The Army Aviation and Missile Research, Development, and Engineering Center (AMRDEC) Weapons Development and Integration (WDI) Directorate has a program known as PRIntable Materials with Embedded Electronics (PRIME2). PRIME2 will integrate RF and electronics into additive manufacturing processes to reduce size, weight, and overall cost of these components and subsystems. This program will advance the state of the art in printable electronics, and deliver a materials database, process development, modeling, and simulation of 3D-printed objects with embedded conductive elements, passive prototypes, and RF prototypes. PRIME2 will create a new fabrication capability (applied to electronics and RF technology areas), weight reduction, higher reliability, and on-demand (local and immediate) spare components in the field.

Additive Manufacturing

Figure 1. Structures printed using PLA.

Additive manufacturing is a rapidly maturing process by which digital 3D design data are used to build up components in layers by depositing materials, or through the melting and sintering of (powdered) materials to create solid structures. These materials can be conductive (metal) or nonconductive (polymer), and have complex material properties that are dependent on print parameters.

Recently, additive manufacturing has quickly gained adoption and acceptance as a valuable manufacturing technology. There are many different types of printers, including fused filament deposition (FFD), stereolithography (SLA), and laser sintering. The National Aeronautics and Space Administration (NASA) has a FFD machine on the International Space Station (ISS).

Additive manufacturing, known as 3D printing, is rapidly developing to meet the needs of a wide range of commercial and military applications. 3D printing is typically used in prototype development to reduce costs and development time compared to traditional manufacturing. For example, 3D printing enables concept-to-prototype in less than a day at $5 to $8 per cubic inch of material, and it has been used to fabricate prototypes, tooling, fixtures, and forms to test design fit. 3D printing allows free complexity and integration of parts that are too costly or even impossible for traditional manufacturing. In some cases, printing requires no tool adjustments to fabricate hollow and buried structures; therefore, interconnects and connectors are simply printed where they are needed within the volume. This design freedom is particularly relevant to RF antennas where directivity and efficiency are currently limited by manufacturing constraints and losses in conductive feeds.

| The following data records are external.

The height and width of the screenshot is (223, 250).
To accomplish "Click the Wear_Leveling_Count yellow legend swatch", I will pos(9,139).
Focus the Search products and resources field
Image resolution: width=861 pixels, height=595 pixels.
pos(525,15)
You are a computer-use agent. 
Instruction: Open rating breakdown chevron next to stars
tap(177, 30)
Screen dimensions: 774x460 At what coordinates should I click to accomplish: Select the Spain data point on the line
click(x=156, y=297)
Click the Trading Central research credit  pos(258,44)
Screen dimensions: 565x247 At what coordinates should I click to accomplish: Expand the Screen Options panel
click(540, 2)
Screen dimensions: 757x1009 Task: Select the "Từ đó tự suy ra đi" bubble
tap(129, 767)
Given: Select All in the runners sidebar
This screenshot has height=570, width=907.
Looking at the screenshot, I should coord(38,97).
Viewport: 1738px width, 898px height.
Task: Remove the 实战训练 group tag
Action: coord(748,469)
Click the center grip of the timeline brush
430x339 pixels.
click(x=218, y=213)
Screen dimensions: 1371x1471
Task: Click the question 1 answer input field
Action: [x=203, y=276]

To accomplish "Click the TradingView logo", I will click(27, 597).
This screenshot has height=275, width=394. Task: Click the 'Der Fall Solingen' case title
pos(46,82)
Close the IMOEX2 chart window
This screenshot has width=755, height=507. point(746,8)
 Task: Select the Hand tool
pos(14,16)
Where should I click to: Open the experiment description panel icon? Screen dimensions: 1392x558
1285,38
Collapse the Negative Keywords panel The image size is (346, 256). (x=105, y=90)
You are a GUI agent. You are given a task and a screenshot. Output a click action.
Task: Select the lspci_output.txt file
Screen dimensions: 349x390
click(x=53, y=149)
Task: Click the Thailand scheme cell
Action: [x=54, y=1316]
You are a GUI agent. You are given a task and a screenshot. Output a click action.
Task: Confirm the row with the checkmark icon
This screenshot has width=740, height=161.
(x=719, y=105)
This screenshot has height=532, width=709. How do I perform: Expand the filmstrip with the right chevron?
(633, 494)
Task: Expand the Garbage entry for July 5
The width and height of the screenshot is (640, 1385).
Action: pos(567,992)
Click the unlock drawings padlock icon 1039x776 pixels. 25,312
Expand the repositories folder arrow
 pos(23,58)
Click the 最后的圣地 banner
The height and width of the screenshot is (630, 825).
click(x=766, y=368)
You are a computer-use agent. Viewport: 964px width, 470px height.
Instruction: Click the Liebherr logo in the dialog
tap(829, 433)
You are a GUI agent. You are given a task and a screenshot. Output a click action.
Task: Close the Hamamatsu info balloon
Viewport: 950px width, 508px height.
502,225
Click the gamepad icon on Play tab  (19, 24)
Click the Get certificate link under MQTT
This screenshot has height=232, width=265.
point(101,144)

Figure 2. ABS polymer filaments.

Additive manufacturing brings a new capability that can be explored across all technology areas for benefits and use. The benefits can be many and varied, resulting in components that are not achievable utilizing traditional subtractive machining methods, lower-weight components, low cost, local and immediate prototyping, and component creation.

Traditionally, electronic components and RF components are assembled piecemeal and are not part of the additive manufacturing process. PRIME2 is developing enabling technologies to print an entire printed wiring board with embedded passive components and integrated RF structures in one step.


A variety of materials are available for additive manufacturing. These include both conductors and dielectrics; however, many of these materials compromise mechanical or electrical performance to enable ease of manufacture. In addition, many of these materials often require incompatible post-processing, such as thermal cures that can disrupt underlying structural elements. The characterizations of FFD (also known as Fused Deposition Modeling (FDM)), SLA, inkjet deposition, and microdispensable dielectric materials are presented here, along with the characterizations of FDM, inkjet deposition, and microdispensable conductive materials.

More than 35 dielectric materials suitable for FDM, SLA, and inkjet were evaluated in an effort to demonstrate a material set that had sufficient process compatibility to be co-fabricated that yielded electronic structures embedded within structural elements, yet also possessed sufficient performance to enable high-frequency RF use.

For dielectrics, relative permittivity and loss tangent are critical for implementing RF systems. In general, most additively manufacturable materials are polymeric, with a dielectric constant that falls within the range of 2 to 6; however, some unique materials are available. In particular, composite materials incorporating metals and ceramics provide enhanced dielectric constants that may be useful in RF design. Some polymer matrix composites can yield low levels of conductivity. These levels are not sufficient for quality RF components, but could be useful for direct current (DC) signals.

The selected conductive materials focused on inkjet and microdispense technologies. These materials demonstrated a wide range of conductivities. Organic conductors were at the low end of the range, and were not suitable for RF applications. Conductive epoxies have desirable features of room-temperature curing. This makes them more readily compatible with other additive manufactured substrates, but their conductivities were an order of magnitude below the nanoparticle inks that are used in aerosol and inkjet techniques. The nanoparticle inks exhibit no better than 50% of the conductivity of solid metal conductors such as electroplated copper. In addition, they require elevated temperatures to sinter the nanoparticles into a conductive sheet. These elevated temperatures can cause incompatibility with certain additively manufactured dielectric materials.

Based on the collected data, a subset of materials was further investigated for co-fabrication and realization of RF structures. Considerations during the selection process included material performance, material compatibility, availability and capability of additive manufacturing tools, and the desired RF component and designs.